Personality changes also occur in MS but have received little study. Surridge20 noted irritability in 40.7% and apathy in 10% of MS patients. We found irritability (35%), apathy (20%), and disinhibition (13%) in our MS patients. Reischies et al.29 identified a significant correlation between periventricular lesion score and an irritability measure. The NPI reveals that personality changes are among the most common changes of MS and will not be detected by tools that lack questions concerning this aspect of behavior. Apathy also has been found to be a common feature of other neurological illnesses, including Alzheimer's disease, frontotemporal dementias, and progressive supranuclear palsy.1517

Anxiety has received little investigation in MS. Joffe et al.21 observed that 5% of their patients had evidence of generalized anxiety and 6% had panic attacks. Minden et al.22 reported that 8% of their patients had had anxiety disorders prior to the onset of their MS, whereas 24% had anxiety disorders after the onset. Symptoms of anxiety were recorded in 37% of patients in the current sample. Anxiety of at least mild severity may be more common than previously thought in MS.
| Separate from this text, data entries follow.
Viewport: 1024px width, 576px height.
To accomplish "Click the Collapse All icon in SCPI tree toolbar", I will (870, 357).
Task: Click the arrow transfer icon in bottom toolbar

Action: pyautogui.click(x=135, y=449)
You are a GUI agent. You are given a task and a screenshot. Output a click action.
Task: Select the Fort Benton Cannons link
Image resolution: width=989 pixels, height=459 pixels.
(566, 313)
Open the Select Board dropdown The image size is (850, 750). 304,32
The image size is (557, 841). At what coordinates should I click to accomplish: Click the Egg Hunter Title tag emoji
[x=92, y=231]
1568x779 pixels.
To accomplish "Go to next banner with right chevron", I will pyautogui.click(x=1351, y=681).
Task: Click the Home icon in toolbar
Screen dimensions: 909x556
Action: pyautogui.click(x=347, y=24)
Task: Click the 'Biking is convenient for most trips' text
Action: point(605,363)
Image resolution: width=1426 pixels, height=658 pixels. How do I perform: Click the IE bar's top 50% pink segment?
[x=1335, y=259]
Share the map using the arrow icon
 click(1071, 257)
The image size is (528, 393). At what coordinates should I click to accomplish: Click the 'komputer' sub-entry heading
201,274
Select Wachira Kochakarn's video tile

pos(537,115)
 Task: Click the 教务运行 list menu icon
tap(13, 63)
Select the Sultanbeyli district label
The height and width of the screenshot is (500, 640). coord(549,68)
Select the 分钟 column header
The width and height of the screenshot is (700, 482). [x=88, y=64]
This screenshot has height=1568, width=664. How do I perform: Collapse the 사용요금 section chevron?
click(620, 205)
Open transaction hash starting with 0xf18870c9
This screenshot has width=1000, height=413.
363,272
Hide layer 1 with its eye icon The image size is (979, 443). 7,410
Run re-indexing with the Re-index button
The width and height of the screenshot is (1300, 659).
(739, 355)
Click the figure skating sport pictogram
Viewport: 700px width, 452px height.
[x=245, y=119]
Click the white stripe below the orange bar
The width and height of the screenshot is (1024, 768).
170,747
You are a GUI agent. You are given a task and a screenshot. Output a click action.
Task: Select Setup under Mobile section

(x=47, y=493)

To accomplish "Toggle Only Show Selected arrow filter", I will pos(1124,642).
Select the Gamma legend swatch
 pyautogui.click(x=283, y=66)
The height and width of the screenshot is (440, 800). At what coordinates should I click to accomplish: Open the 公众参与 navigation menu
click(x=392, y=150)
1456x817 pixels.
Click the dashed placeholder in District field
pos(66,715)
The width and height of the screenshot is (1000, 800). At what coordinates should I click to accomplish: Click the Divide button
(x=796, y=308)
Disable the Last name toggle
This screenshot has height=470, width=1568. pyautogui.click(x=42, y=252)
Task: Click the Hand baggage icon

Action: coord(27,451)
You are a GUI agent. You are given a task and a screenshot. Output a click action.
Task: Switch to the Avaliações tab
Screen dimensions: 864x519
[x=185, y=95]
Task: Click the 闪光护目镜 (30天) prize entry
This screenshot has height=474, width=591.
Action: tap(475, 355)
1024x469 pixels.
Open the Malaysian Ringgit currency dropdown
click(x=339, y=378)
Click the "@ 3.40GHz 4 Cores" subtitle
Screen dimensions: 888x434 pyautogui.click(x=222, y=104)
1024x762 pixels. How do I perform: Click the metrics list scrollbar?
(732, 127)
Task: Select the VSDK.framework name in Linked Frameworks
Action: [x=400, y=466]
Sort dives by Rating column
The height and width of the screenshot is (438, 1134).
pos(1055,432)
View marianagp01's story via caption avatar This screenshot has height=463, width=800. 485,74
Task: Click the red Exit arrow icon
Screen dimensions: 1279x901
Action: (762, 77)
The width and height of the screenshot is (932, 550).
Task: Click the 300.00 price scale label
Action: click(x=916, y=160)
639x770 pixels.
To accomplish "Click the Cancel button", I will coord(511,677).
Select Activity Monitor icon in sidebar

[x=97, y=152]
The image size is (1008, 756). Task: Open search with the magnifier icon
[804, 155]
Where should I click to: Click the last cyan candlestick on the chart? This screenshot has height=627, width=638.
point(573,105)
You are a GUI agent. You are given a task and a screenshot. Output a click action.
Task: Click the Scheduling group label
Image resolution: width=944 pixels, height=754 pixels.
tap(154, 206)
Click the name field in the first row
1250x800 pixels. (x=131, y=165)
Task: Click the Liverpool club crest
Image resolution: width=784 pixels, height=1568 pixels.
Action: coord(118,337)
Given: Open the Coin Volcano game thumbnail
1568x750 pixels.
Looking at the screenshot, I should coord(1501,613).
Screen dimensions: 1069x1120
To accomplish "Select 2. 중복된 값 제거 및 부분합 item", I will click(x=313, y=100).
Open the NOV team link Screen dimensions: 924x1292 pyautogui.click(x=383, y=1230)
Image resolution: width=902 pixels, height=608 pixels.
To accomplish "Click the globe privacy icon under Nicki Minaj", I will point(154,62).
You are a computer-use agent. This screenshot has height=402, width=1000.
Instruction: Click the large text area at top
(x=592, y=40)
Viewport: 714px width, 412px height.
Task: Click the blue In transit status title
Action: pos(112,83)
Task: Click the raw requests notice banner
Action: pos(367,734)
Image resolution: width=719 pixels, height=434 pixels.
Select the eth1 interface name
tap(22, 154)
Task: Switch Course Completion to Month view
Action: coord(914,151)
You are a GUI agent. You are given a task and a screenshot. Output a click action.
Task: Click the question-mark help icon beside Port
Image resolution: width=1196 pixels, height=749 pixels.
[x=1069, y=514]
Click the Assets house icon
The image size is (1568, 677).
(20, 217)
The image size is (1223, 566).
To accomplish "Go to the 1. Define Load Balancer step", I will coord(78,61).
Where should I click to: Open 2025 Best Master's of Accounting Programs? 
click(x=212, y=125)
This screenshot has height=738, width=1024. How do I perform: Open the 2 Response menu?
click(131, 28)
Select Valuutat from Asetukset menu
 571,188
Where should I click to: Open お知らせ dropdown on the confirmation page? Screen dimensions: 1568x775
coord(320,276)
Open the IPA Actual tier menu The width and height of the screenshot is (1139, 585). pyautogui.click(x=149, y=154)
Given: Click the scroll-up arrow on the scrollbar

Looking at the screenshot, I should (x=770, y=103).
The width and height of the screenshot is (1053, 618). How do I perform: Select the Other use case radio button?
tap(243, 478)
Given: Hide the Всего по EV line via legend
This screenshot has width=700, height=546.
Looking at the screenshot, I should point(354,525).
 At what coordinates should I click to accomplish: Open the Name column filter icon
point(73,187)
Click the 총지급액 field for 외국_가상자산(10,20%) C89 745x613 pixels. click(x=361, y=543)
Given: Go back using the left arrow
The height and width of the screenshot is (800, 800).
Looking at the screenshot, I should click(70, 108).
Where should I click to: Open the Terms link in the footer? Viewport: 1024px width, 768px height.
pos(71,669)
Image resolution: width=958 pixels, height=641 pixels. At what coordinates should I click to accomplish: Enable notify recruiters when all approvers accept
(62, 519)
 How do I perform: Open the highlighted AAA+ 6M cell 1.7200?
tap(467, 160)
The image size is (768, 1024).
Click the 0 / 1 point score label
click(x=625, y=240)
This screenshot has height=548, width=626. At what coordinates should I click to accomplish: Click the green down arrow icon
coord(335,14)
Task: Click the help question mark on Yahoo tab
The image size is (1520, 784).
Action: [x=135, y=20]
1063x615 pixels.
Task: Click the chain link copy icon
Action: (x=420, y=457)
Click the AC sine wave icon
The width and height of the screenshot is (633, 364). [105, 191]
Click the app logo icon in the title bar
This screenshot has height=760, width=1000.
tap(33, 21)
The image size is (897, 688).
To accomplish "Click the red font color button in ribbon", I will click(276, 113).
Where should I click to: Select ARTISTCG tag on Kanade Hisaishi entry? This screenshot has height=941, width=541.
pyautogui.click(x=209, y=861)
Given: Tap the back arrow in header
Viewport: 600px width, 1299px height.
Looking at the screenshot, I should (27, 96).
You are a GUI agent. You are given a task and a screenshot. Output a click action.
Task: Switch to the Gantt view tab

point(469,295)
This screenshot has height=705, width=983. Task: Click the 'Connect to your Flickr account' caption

Psychosis is uncommon in MS. Surridge20 found evidence of a "schizophreniform" psychosis in 1 of 108 patients, and Joffe et al.21 observed no psychotic patients in their series of 100 patients with MS. Ron and Logsdail30 found 4 cases of delusional disorder and 3 of atypical psychosis among 110 MS patients. Three of the patients in the current study had had delusional symptoms in the month prior to assessment and 4 had had hallucinations. In many cases, psychosis has been associated with advanced demyelination,31,32 but in the current study the psychotic patients did not have significantly more severe disease than patients without psychosis. Thus, in some cases psychosis may occur as an early feature of MS.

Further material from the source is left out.